Selective nuclear localization of siRNA by metallic versus semiconducting single wall carbon nanotubes in keratinocytes

Figures & data

Figure 1.  Raman spectra of the three single wall carbon nanotubes [47], and UV-Vis-NIR spectra of the three single wall carbon nanotubes dispersed in 0.1% (w/v) gemini surfactant solution before and after centrifugation.

Cent: Centrifuged sample; M: Metallic; S: Semiconducting.

Figure 2.  Characteristics of gemini 12–3–12 surfactant modified single wall carbon nanotubes-siRNA complexes.

(A) Computer-generated images of representative M (9,9), and S (11,7) single wall carbon nanotubes; (B) structure of gemini surfactant 12–3–12; (C) puretubes, Isonanotubes-M and Isonanotubes-S single wall carbon nanotubes (0.1 mg/ml) dispersions in 0.1% (w/v) 12–3–12 G; (D) high-resolution electron micrographs of gemini-Isonanotubes-M and gemini-Isonanotubes-S complexes showing individually dispersed nanotubes.

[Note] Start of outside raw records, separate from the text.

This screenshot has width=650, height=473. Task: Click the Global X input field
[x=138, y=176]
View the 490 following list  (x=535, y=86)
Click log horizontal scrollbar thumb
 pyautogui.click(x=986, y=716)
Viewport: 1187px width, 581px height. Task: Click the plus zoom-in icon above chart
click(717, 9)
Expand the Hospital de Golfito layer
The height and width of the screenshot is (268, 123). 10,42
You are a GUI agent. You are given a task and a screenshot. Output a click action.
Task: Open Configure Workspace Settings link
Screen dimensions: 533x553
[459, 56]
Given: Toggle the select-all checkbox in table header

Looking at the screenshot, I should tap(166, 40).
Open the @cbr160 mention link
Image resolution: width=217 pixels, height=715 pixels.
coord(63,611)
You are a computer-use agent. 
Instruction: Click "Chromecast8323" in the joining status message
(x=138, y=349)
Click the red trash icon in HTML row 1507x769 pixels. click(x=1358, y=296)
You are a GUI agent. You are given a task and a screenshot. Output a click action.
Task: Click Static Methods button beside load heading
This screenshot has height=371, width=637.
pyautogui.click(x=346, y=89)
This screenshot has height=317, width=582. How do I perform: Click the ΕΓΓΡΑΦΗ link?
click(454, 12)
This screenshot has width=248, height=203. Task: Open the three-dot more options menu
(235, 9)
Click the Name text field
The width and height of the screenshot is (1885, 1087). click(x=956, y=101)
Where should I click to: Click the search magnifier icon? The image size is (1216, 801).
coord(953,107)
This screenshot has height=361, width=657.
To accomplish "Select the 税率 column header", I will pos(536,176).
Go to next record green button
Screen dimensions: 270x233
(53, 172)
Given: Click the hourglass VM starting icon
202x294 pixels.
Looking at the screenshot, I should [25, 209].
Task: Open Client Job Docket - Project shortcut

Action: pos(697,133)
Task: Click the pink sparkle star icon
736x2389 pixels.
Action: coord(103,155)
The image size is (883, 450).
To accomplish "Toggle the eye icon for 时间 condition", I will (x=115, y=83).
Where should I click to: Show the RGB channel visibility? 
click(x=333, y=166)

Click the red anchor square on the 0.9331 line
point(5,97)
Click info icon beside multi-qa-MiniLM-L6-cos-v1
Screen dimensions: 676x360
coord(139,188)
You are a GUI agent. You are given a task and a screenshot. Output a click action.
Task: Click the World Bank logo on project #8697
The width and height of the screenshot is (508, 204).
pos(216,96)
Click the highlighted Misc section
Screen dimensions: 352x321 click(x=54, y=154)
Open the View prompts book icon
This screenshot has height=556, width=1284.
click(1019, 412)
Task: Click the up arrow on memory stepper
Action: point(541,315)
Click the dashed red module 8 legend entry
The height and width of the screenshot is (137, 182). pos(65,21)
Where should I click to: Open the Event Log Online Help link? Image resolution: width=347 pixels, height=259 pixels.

G: Gemini surfactant; M:Metallic; S: Semiconducting.

Figure 3.  Uptake of G-single wall carbon nanotubes-siRNA complexes into PAM212 keratinocytes.

(A) Cells were imaged using confocal microscopy following 1, 8 and 24 h of incubation (columns). (I) Puretubes; (II) IsoM; and (III) IsoS complexes. Column 4 shows the corresponding profile view of fluorescence distribution along the indicated red line section of the 24 h micrographs. Fluorescence in columns one and two is as follows; red – siGLO-RNA, green – calcein viability stain. In column three, blue fluorescence is pseudocolor – DRAQ5 nuclear/DNA stain, pink – colocalization (red and blue). Arrows indicate accumulation in the nuclei/nucleoli. Bar: 20 µm for all micrographs. (B) Colocalization analyses in confocal images of cells using the JACoP plugin of ImageJ. The PCC was calculated for at least five images per treatment and the average calculated values for each condition were plotted on the histogram (error bars represent SD). **Significant in comparison with siRNA (image shown in Figure 4B: free siRNA, 24 h), **p value < 0.001, *p < 0.05.

PCC: Pearson's correlation coefficient.

Figure 4.  Imaging flow-cytometry analysis of G-single wall carbon nanotubes-siRNA distribution in PAM212 keratinocytes.

ImageStream multispectral imaging of PAM212 keratinocytes incubated with G-IsoM-siRNA (A) and G-IsoS-siRNA (B) complexes indicated colocalization of IsoM-siRNA with the nucleus. Similarity algorithm of the IDEAS software was used to measure the spatial colocalization of siRNA with the nuclei of cells where colocalization is present when a score between 1 and 2, or higher is obtained. The Mean Similarity Score for IsoM and IsoS complexes was 1.487 and 0.2983, respectively, after incubation of cells with the complexes at 37°C.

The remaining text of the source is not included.